The publication fee is the minimum cost to make the research freely accessible to the public (e.g. without having to purchase the article). This is necessary for sharing the information widely, particularly for those in the policy discipline who do not typically have access to such information.
Meet the Team
This research contributes to a larger interest in Canada-wide watershed and coastal monitoring. I collaborate with colleagues at the University of Waterloo as well as with stakeholders in the Grand River Watershed (Waterloo region), the Ottawa River Watershed (Ottawa region), and the Muskoka River Watershed (Muskoka region) in Ontario. Some of my collaborators include Sondra Eger, Simon Courtenay, and Andrew Trant at University of Waterloo.
I have had an affinity for water habitats, organisms and resource preservation since early childhood. Through life-long learning and transdisciplinary approaches I have collaborated with people and teams from diverse disciplines in a variety of industries to engage multiple levels of stakeholders, educate and build teams for the purpose of social and environmental sustainability. Industries I have worked in include construction, engineering, education, tourism, natural resource management, and renewable energy.
Included in my portfolio are a number of presentations, workshops and events designed and delivered by me in settings that range from local organizations to international conferences. I have been directly involved in the growth and development of several initiatives and economic ventures. I frequently participate in training and personal development opportunities, such as nationwide leadership summits, subject matter workshops, in situ exercises, and international research symposia - with the goal of expanding my network at each one.

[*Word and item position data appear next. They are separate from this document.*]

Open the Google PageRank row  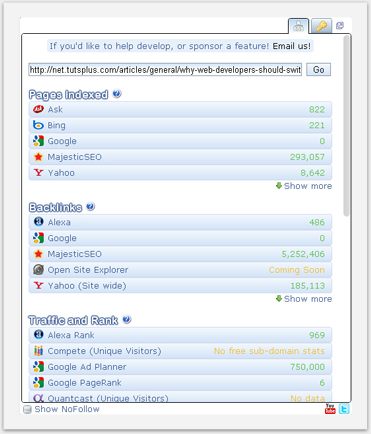coord(180,383)
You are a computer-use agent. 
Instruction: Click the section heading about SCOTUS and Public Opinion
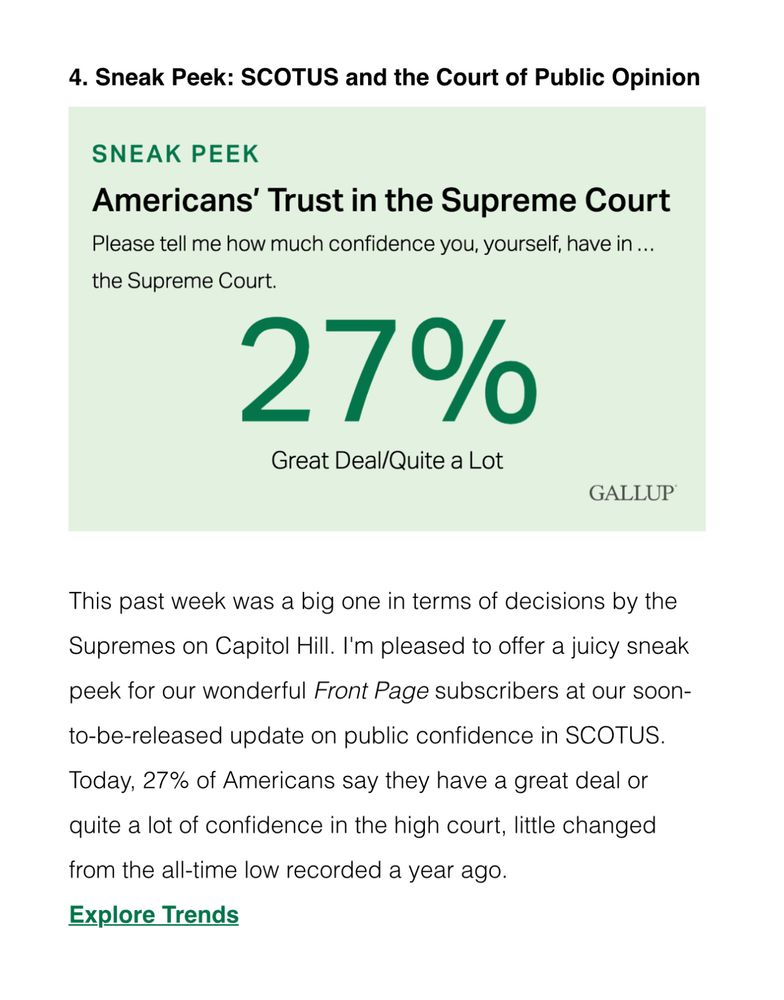coord(385,77)
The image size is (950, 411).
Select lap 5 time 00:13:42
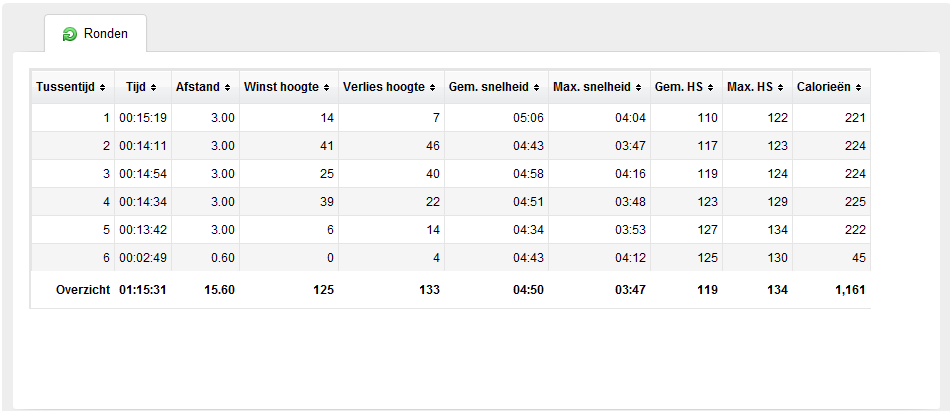(x=143, y=230)
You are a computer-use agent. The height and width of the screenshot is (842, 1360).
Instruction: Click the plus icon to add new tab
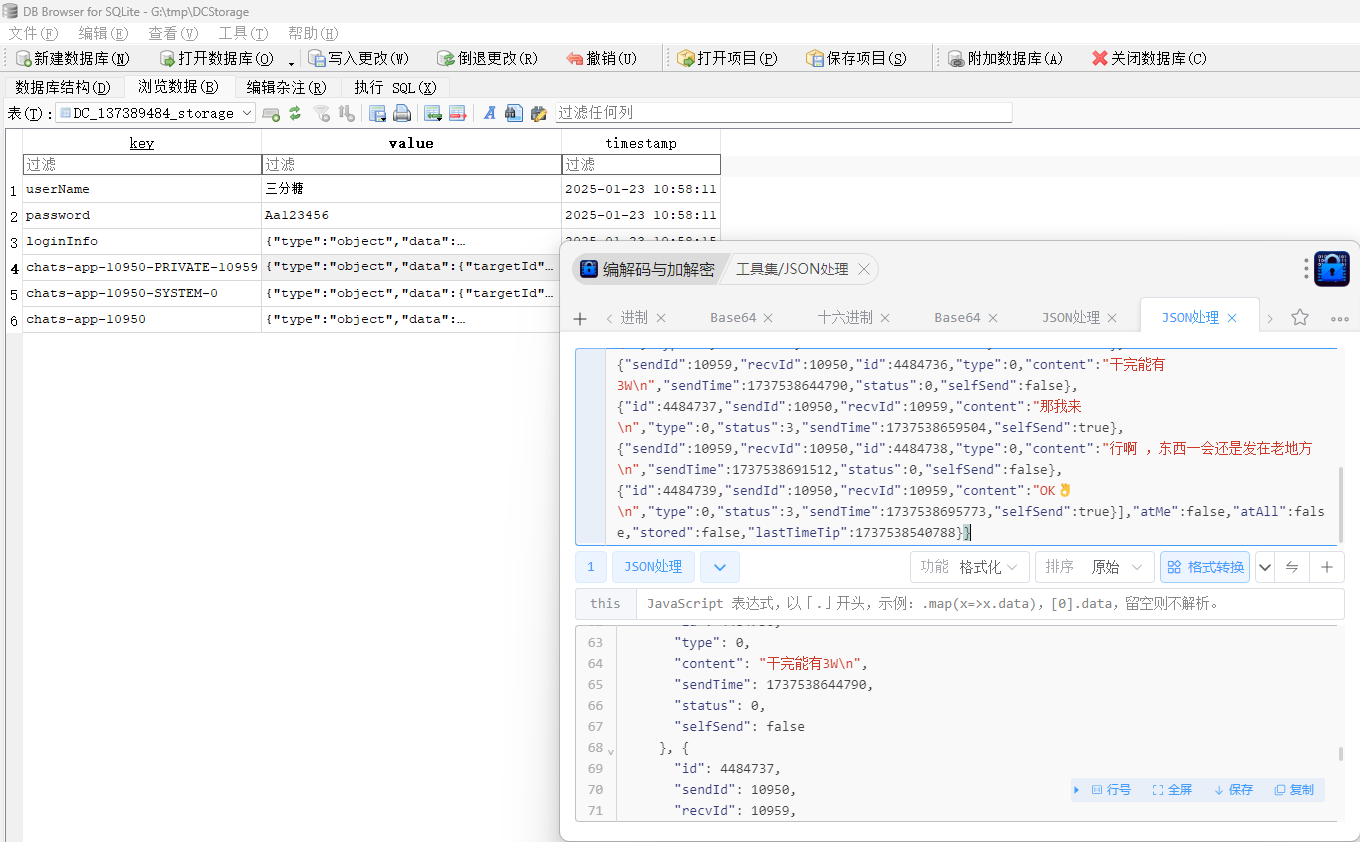580,318
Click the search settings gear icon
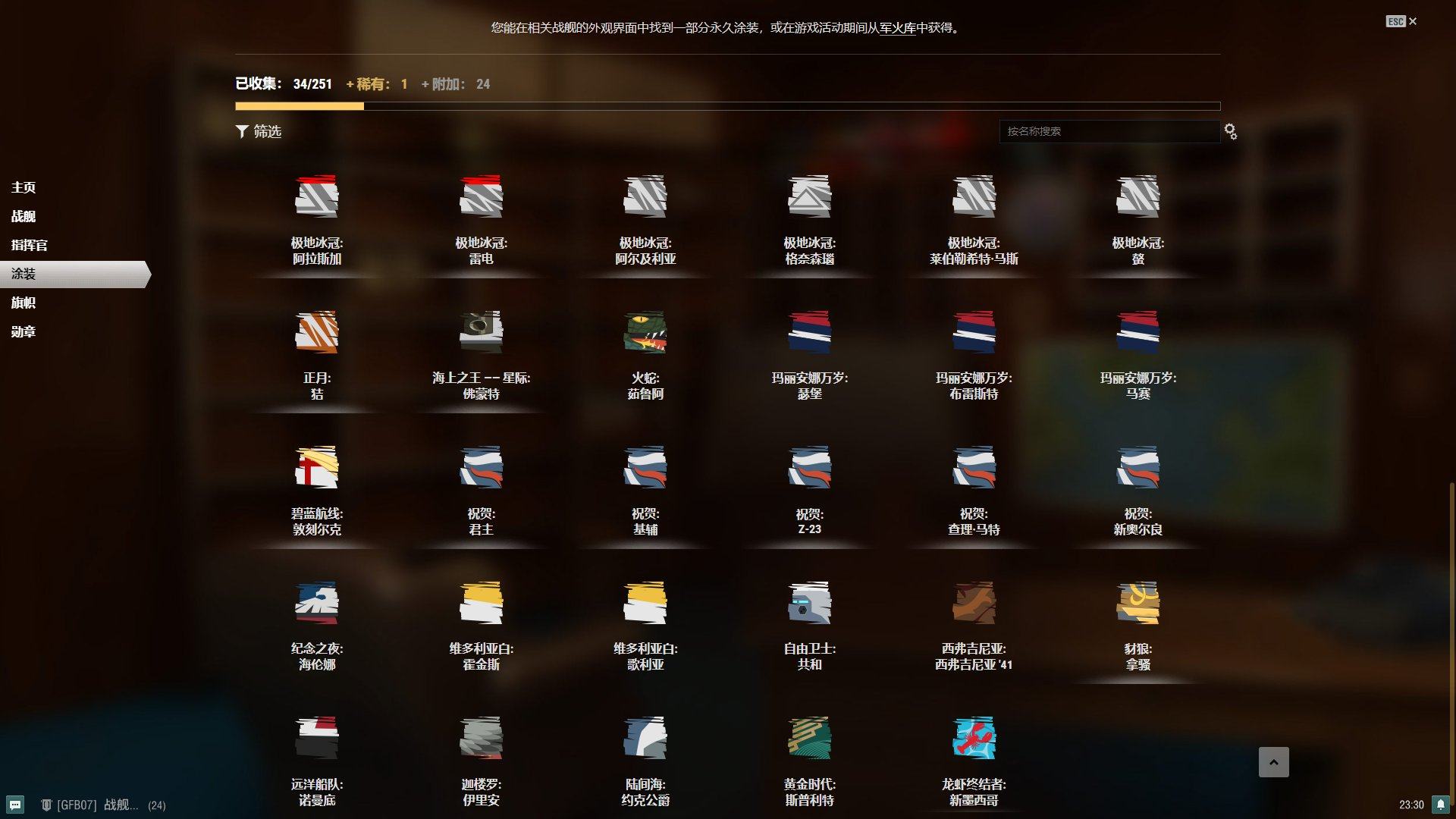The width and height of the screenshot is (1456, 819). point(1230,131)
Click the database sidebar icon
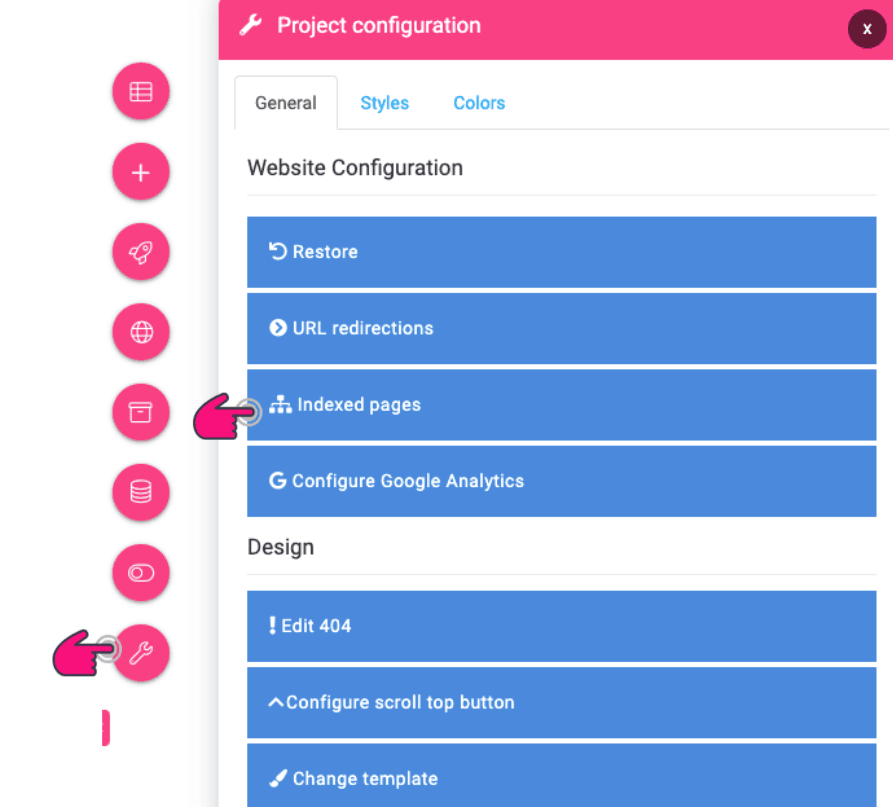 [x=141, y=492]
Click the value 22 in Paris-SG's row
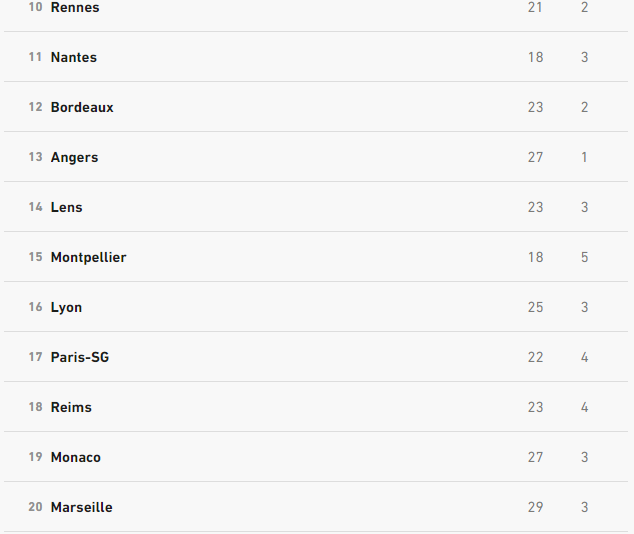Screen dimensions: 634x534 [535, 358]
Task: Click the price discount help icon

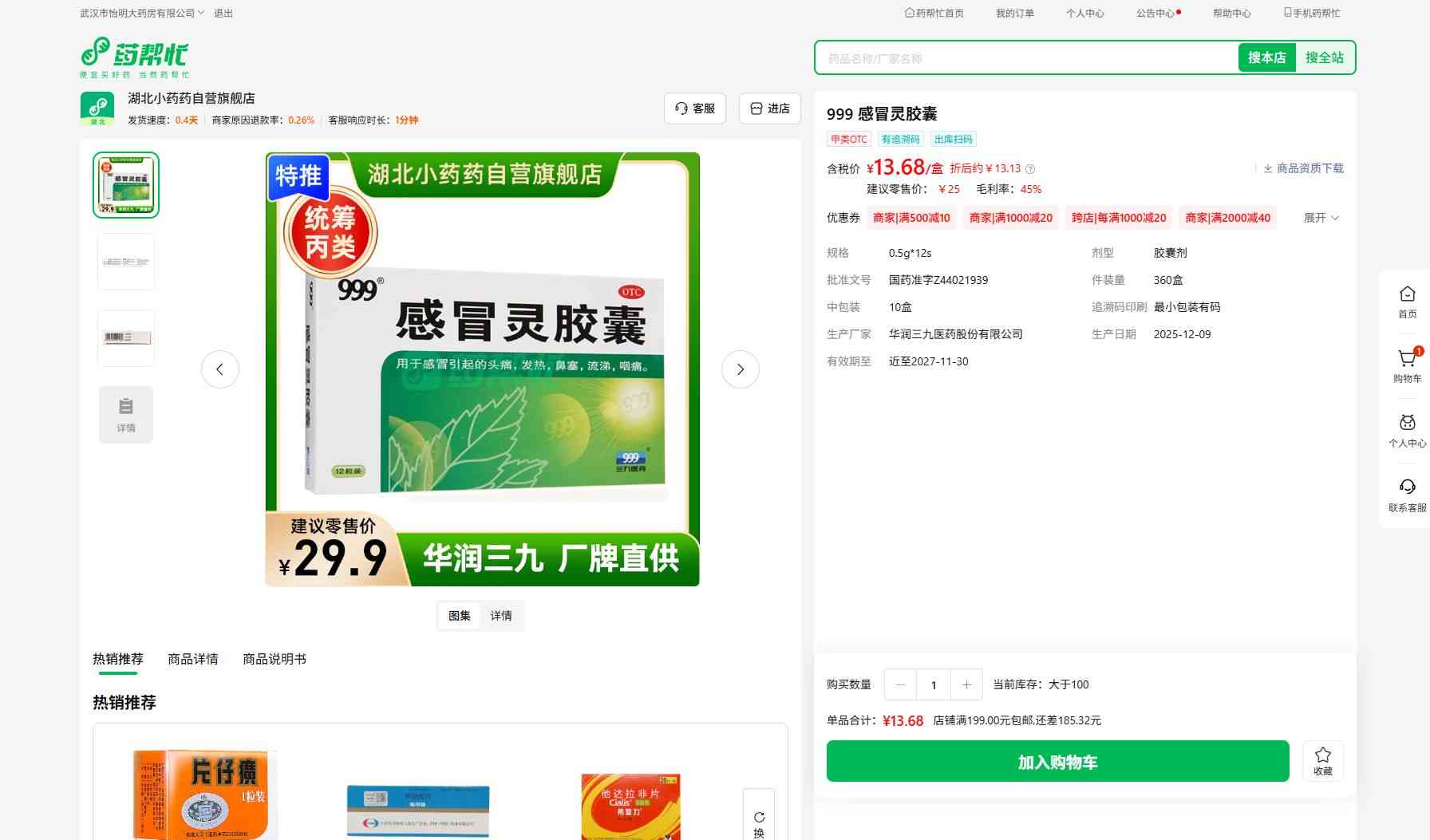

In addition, I continue to be involved in various initiatives which I previously began in a remote Maasai community in Kenya, including a women's bead cooperative, school projects, microtourism and sustainability education. This led to my current position on the Board of Directors at Osim Le Maa (Maa People's Initiative), also in Kenya.
Currently, I am a PhD student in the University of Waterloo's Social and Ecological Sustainability program in Integrated Water Management (an institution-wide collaborative program/specialization), based in the School of Environment, Resources and Sustainability. Past research projects include geoexchange commercialization, corporate sustainability programming, and watershed management.
As many regions across Canada are reviewing and reshaping their approaches to science and policy, there is a new and exciting opportunity to inform and influence the direction of Canada’s regional planning.
While some regions and policy frameworks are receiving attention both here and abroad (e.g., Lake Simcoe, Ontario), many areas significant to economic, ecological and social success are not. The Muskoka River Watershed is one such region, and is one of several Canada-wide 'research nodes' under the Canadian Watershed Research Consortium (hosted by Canadian Watershed Network).
The Muskoka region is a low-populous area in Ontario's mid-North, consisting primarily of naturalized space, cottage country, and resource-based industry. Two other watersheds studied in this research are the Grand River Watershed (another CWRC research node) and the Ottawa River Watershed. The Grand River Watershed is a high-populous region of Southern Ontario (bordering SW) made up of mixed urban-agricultural areas. The Ottawa River Watershed is an even higher-populous area with many uses, including heavy urban, industrial and agricultural uses, both on land and in the water (i.e., the Rideau Canal).
This project is being undertaken as part of PhD research in the Collaborative Water Program at the University of Waterloo. The researcher is operating in partnership with a variety of local stakeholders in all three watersheds, including the Muskoka Watershed Council (a multistakeholder group consisting of scientists, government, community groups, industry and individual community members).